Our Public Lands Need More Land and More Public

Public lands aren’t truly public if people don’t feel welcomed there

By Ben Jealous

September 29, 2023

Santa Monica Mountains

Photo by iStock/dansolomonphoto

Distributed by Trice Edney Newswire 

 

Last Saturday, environmental advocate Bill Vanderberg was where he spends most of his Saturdays during the year—leading volunteers maintaining trails traversing the Santa Monica Mountains around Los Angeles.

Fittingly, last Saturday was National Public Lands Day. But Vanderberg’s efforts to care for natural places and to introduce young people to them over the past three decades aren’t prompted by holidays.

He’s seen the transformation in people when they experience the outdoors, particularly students in Crenshaw High’s Eco Club, which he ran for years and which eventually became the school’s biggest extracurricular program. He returned recently to Yosemite National Park with nine alumni, two of whom had never been there. “Why do I continue to do it?” he asks. “The look in their eyes and their smiles was why. The other seven already knew, which is why they came back”

He’ll be the first to tell you that more needs to be done across the entire country to create that exposure and to protect lands and waters as parks, preserves, monuments, and refuges.

“Los Angeles itself is a very park-poor community,” Vanderberg says. The state recreation area he lives near can only be reached by car on the southern end, while there are two trails with direct access on the northern edge in Baldwin Hills, he notes. 

The arguments for more public outdoor spaces are overwhelming. Kids do better in school and experience less asthma when they have ready access to parks; older adults are healthier too.
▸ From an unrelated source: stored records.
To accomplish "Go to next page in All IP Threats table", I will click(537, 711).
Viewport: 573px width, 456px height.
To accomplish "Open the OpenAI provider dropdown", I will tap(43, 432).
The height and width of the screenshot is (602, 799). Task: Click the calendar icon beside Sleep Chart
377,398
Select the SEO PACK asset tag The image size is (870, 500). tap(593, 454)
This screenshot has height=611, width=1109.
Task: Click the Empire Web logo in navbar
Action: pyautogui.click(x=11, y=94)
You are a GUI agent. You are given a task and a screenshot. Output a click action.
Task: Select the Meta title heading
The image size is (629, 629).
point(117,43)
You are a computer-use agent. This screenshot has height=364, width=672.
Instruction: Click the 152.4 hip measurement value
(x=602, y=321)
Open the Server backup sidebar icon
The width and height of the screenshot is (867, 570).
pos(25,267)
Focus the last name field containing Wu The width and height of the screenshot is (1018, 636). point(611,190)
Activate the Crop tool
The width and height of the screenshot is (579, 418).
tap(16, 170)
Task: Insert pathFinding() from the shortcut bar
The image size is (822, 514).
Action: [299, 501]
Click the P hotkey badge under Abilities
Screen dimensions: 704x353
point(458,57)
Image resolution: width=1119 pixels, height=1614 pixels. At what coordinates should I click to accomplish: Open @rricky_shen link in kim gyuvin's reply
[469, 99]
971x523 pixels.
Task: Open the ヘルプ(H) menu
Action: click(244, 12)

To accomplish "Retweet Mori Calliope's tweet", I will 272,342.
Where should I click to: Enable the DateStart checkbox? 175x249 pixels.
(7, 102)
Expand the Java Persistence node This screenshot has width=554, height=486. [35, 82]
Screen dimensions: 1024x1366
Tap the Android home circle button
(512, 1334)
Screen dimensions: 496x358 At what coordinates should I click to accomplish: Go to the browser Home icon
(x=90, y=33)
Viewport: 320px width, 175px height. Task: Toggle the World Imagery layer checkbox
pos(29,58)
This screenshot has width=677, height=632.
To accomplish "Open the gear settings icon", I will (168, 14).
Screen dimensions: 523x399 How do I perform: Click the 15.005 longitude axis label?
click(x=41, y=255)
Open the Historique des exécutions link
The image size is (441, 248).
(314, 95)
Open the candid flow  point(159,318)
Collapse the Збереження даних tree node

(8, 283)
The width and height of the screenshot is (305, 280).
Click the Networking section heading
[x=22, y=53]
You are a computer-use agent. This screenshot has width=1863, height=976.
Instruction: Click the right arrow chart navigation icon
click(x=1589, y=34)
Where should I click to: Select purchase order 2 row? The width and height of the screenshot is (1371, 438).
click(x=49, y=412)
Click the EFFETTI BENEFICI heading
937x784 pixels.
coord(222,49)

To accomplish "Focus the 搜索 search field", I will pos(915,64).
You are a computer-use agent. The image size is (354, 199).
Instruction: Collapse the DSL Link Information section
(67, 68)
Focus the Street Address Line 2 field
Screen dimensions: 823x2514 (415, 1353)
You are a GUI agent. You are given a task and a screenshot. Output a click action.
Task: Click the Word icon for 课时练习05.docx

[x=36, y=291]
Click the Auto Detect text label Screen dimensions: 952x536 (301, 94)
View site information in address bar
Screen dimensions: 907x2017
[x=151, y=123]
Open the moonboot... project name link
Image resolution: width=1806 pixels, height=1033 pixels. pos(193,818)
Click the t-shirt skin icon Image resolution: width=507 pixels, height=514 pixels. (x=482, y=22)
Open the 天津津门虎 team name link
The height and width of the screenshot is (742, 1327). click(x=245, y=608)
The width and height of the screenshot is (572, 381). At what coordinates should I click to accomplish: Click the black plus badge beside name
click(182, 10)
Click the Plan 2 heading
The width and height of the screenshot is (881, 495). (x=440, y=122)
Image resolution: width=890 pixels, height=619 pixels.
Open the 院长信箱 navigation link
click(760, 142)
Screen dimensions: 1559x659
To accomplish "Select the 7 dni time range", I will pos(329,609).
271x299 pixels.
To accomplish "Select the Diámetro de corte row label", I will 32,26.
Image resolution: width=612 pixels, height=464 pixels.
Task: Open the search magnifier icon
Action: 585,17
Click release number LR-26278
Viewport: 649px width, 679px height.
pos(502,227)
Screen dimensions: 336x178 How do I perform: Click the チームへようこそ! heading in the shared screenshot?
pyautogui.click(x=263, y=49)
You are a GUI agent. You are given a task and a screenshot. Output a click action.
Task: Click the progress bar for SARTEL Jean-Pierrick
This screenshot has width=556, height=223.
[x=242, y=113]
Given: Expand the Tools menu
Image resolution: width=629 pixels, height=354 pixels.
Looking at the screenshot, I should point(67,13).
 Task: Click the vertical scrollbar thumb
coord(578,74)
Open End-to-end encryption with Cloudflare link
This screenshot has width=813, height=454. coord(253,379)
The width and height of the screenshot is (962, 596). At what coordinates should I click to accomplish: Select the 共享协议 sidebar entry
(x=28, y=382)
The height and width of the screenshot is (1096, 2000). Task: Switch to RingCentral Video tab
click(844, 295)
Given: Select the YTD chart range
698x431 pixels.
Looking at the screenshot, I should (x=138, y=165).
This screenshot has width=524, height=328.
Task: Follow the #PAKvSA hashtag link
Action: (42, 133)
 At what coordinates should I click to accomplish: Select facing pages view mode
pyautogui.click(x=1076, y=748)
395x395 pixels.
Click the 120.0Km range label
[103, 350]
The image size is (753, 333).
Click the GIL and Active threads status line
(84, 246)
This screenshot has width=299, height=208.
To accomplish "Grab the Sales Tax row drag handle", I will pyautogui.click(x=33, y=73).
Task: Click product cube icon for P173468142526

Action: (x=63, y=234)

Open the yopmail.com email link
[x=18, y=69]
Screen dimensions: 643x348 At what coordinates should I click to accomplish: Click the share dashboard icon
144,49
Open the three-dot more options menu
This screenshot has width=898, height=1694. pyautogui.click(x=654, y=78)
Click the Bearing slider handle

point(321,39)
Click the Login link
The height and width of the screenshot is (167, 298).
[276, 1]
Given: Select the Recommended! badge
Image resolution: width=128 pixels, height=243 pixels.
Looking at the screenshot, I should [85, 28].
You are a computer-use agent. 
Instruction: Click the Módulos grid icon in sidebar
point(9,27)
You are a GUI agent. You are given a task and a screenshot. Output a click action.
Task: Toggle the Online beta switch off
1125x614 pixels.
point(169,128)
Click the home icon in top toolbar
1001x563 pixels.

Trees act as sponges for greenhouse gases, and acres preserved in a natural state aren’t available for development. The Sierra Club’s goal is to protect 30 percent of the nation’s landscape by 2030, which will mean more than doubling what we have today. Right now, we lose the equivalent of a football field of land to development every 30 seconds in this country.

Parks can more than pay for themselves. The Interior Department reported last month that visitor spending in communities near national parks in 2022  resulted in a record high $50.3  billion benefit to the nation’s economy and supported  378,400  jobs. Given federal spending of $3.3 billion, every one dollar spent on national parks creates more than $10 of economic benefit. 

Bill Vanderberg points out that availability of parks is just a start to realizing equitable access. He spent the summer working in Yosemite. “I saw no African Americans all summer,” he says. “The only people of color I saw were from France.”

Our public lands aren’t truly “public” lands if significant percentages of the public don’t feel welcome using them, Vanderberg notes. In 2017, his students were recognized as the youth volunteer group of the year by Yosemite National Park. A few years later, he was threatened with arrest when he tried to use showers in the park. 

“Racism at parks is real—both macro and micro. My kids have had numerous negative experiences while exploring ‘their’ public spaces,” Vanderberg says. “The problem is not the parks, but this racism in society.”

He’s right that parks aren’t the problem. They can be a part of the solution. Providing greater access to them and finding efforts to support them like the school club Vanderberg ran will bring more and more of us together. When we gather that way and can share in natural wonders side by side, we will grow closer as a nation.